Więcej podobnych artykułów przeczytasz na stronie głównej Gazeta.pl
Festiwal Filmowy w Cannes to międzynarodowe święto kina, które organizowane jest na Lazurowym Wybrzeżu już od 1946 roku. 28 maja dobiegła końca jego 75. edycja. Wzbudziła ona niemałe emocje wśród Polaków, gdyż na czerwonym dywanie mogliśmy podziwiać Joannę Kulig, która w tym roku objęła rolę jurorki. Jak dowiadujemy się z jej instagramowego konta, nie jest to jednak jedyny powód do dumy dla aktorki.
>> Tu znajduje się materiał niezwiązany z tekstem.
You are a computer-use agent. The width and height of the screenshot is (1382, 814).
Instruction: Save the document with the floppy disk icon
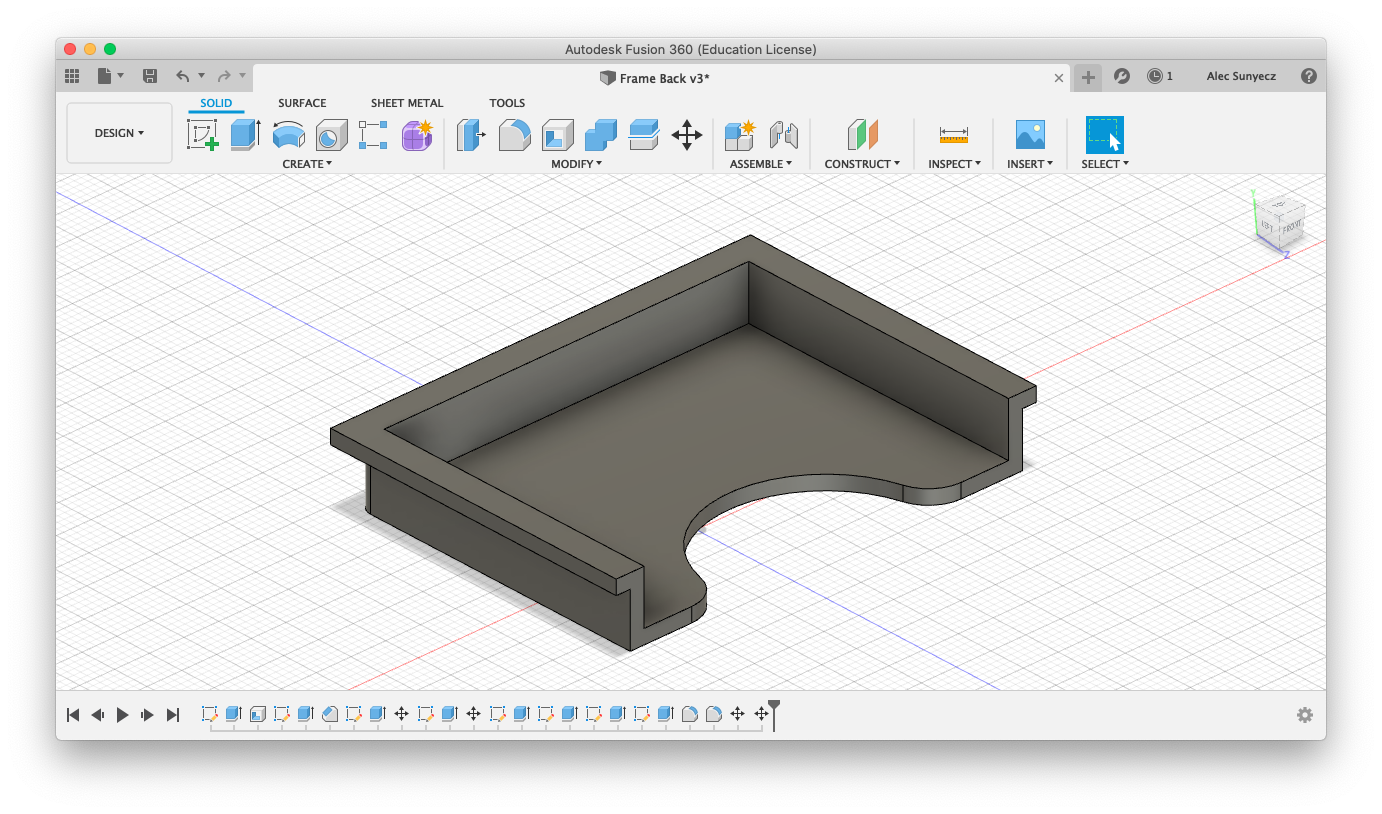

Kulig była w tym roku jedną z jurorek w sekcji Un Certain Regard, która nagradza twórców za ich innowacyjne podejście do pracy i sztuki. Wraz z aktorką w jury zasiedli: amerykańska reżyserka Debra Granik, francuski piosenkarz i aktor Benjamin Biolay, wenezuelski aktor i producent Édgar Ramírez oraz przewodnicząca, włoska reżyserka i aktorka Valeria Golino.
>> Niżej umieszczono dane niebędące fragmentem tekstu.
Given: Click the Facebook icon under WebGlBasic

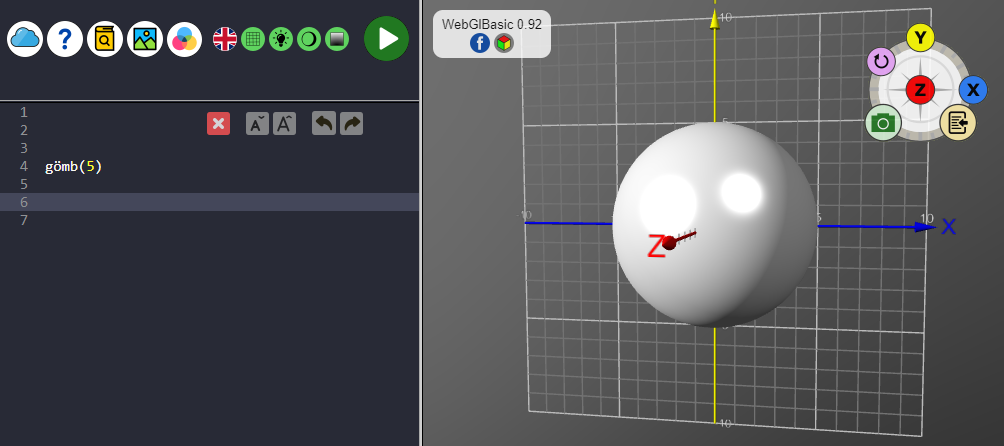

W rozmowie z Anną Tatarską dla Vouge zdradziła, że był to bardzo intensywny czas:
To bardzo intensywny czas. Musimy na wyznaczonych pokazach obejrzeć 20 filmów, które oceniamy, do tego dochodzą wydarzenia towarzyszące, na przykład spotkanie z okazji nagród Kering Women in Motion, honorujące kobiety, które miały specjalny wkład w branżę. (...) Najchętniej rozmawiam z aktorami, fajnie jest się wymienić doświadczeniami, podejściem do tego zawodu.
Obecnie w legendarnej Alei Gwiazd odcisk dłoni mieli zaszczyt zostawić Roman Polański, Andrzej Wajda i Andrzej Żuławski. Do tego wybitnego grona dołączyła właśnie Joanna Kulig. Aktorka umieściła na Instagramie zdjęcia i filmik z tego wydarzenia.
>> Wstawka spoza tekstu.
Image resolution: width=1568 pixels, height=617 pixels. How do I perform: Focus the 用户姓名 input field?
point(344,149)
W komentarzach nie zabrakło gratulacji i ciepłych słów nie tylko od fanów gwiazdy, ale także osób ze świata show-biznesu m.in.: Mai Ostaszewskiej, Borysa Szyca, Anny Lewandowskiej czy Olgi Bołądź:
Aśka!!! Ty nasza Dumo Narodowa!!! Kocham
I to jest prawdziwa gwiazda
Asiu aż mam gęsią skórkę. Gratulacje
Coś pięknego
Pani Joanno najszczersze gratulacje! Po raz kolejny pokazała Pani że jest prawdziwą gwiazdą!
To jedno miejsce w alei czekało tyle lat właśnie na panią
To piękny efekt Pani ciężkiej i niesamowitej pracy. Gratuluję
Jak możemy dowiedzieć się z wywiadu opublikowanym w Vouge, aktorka nie spodziewała się, że dostąpi takiego wyróżnienia:
Nie wiedziałam, że będziemy to robić i byłam bardzo mile zaskoczona, że mnie o to poproszono. Wielkie przeżycie. O tyle większe, że następnego dnia dostałam od Jasia, mojego synka, zdjęcie laurki, którą zrobił dla mnie w przedszkolu z okazji Dnia Matki. I to był odcisk jego dłoni. Mała rączka i duża obok. Wielkie wzruszenie.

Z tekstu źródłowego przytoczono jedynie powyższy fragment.